» Exercices:
[1] Répondez brièvement à ces questions sur le texte consacré à la radio :
(a) Dans quel numéro de La Lettre de la Radio doit paraître la chronique mentionnée ?
(b) Quelles années sont indiquées pour Hit Fm ?
(c) Sous quelle forme faudrait-il désormais proposer la radio aux auditeurs ?
[2] Recopiez le passage du texte consacré à la radio qui commence aux mots « Le déménagement des » et s'arrête après « nos derniers auditeurs. ».

» Texte de lecture:

#####

Je ne reviendrai pas sur cette monomanie qui est désormais la mienne (voir la chronique à paraître à ce sujet dans le numéro 76 de La Lettre de la Radio) d’essayer de sauver ce qui peut l’être chez les plus jeunes (oui : les futurs vieux !).
Le déménagement des radios historiques, de ces deux marques-phares que nous avons tant aimées, si elles signent la fin définitive d’une époque révolue, devrait aussi marquer le début d’une autre ère.
Et là, c’est le drame… Parce que j’ai bien peur qu’on « regroupe les activités » pour simplement permettre au stagiaire ITélé de sinistre mémoire d’enregistrer sur le même poste de travail la chronique radio qu’il vient de taper sur un site rempli de Buzzfeed avant de la twitter et de rédiger le bandeau d’une chaîne web automatisée. Reste à ajouter aux fournisseurs de contenus automatisés les fameuses voix de synthèse dont certains gourous autoproclamés nous promettent l’avènement depuis la création de feu Hit Fm (Paris, 1984-1988) et on finira de jeter les dernières pelletées de terre sur la dépouille de nos derniers auditeurs.
Alors ? C‘est quand qu’on va où ?, comme disait mon chanteur préféré avant qu’il revienne avec une chanson toute pourrie…
Pourquoi ne pas tout simplement donner aux auditeurs ce qu’ils veulent, désormais ? De la radio, encore et toujours, mais à la demande, facile à récupérer, aux téléchargements simplifiés, automatisés, et ce à l’intérieur de l’éco-système d’un groupe, évidemment, avant que des intermédiaires se jettent dans la brèche ?

#####

» Données enregistrées:
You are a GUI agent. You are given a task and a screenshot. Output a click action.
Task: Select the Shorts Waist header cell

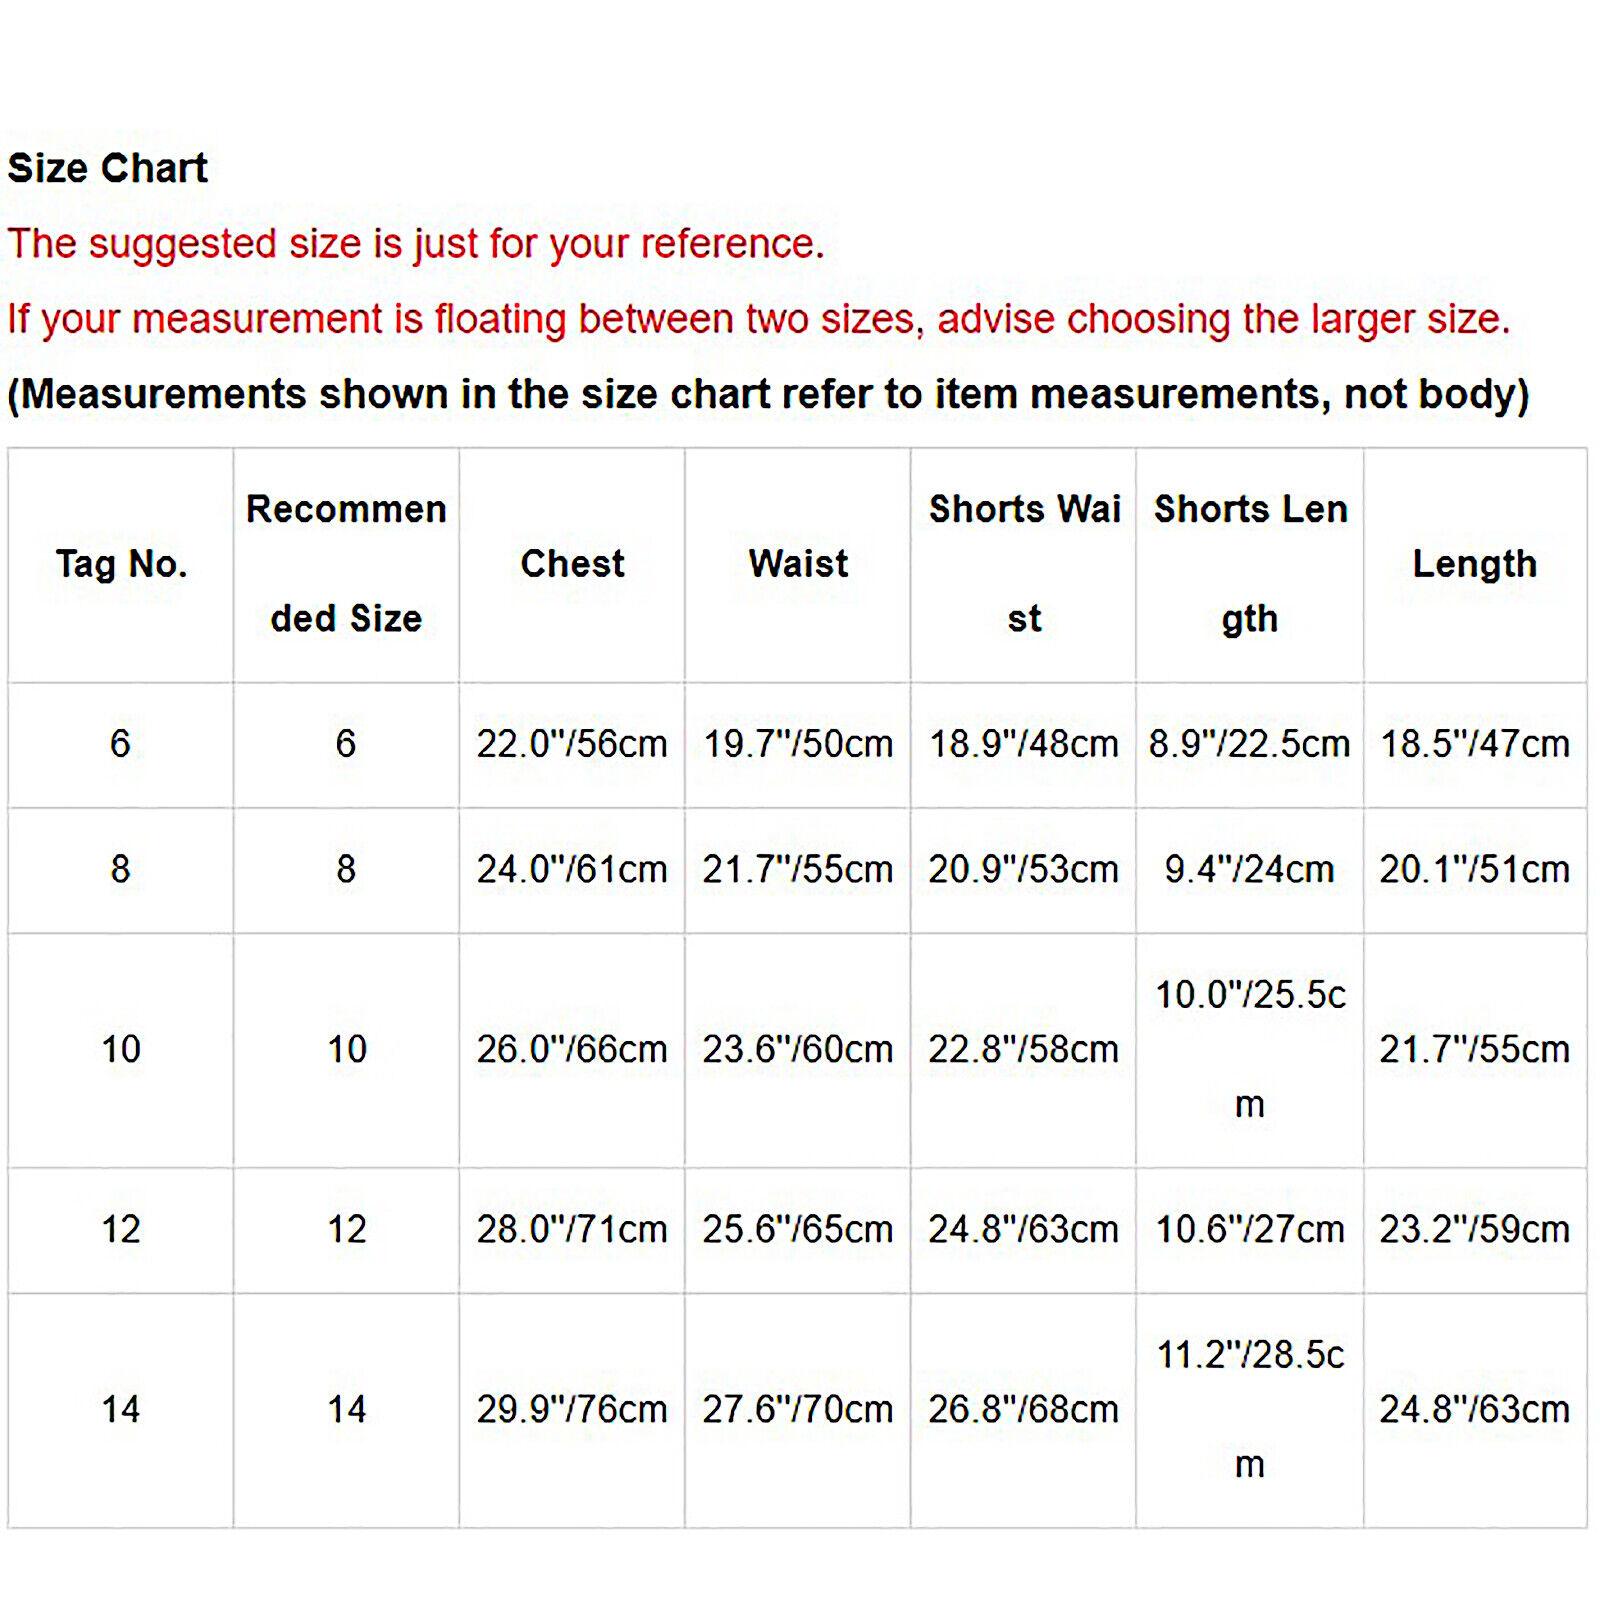click(x=1024, y=565)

#####

» Réponses par exercice:
[1]
(a) Dans le numéro 76.
(b) 1984-1988.
(c) À la demande, facile à récupérer, avec des téléchargements simplifiés et automatisés, à l'intérieur de l'écosystème d'un groupe.

[2]
Le déménagement des radios historiques, de ces deux marques-phares que nous avons tant aimées, si elles signent la fin définitive d’une époque révolue, devrait aussi marquer le début d’une autre ère.
Et là, c’est le drame… Parce que j’ai bien peur qu’on « regroupe les activités » pour simplement permettre au stagiaire ITélé de sinistre mémoire d’enregistrer sur le même poste de travail la chronique radio qu’il vient de taper sur un site rempli de Buzzfeed avant de la twitter et de rédiger le bandeau d’une chaîne web automatisée. Reste à ajouter aux fournisseurs de contenus automatisés les fameuses voix de synthèse dont certains gourous autoproclamés nous promettent l’avènement depuis la création de feu Hit Fm (Paris, 1984-1988) et on finira de jeter les dernières pelletées de terre sur la dépouille de nos derniers auditeurs.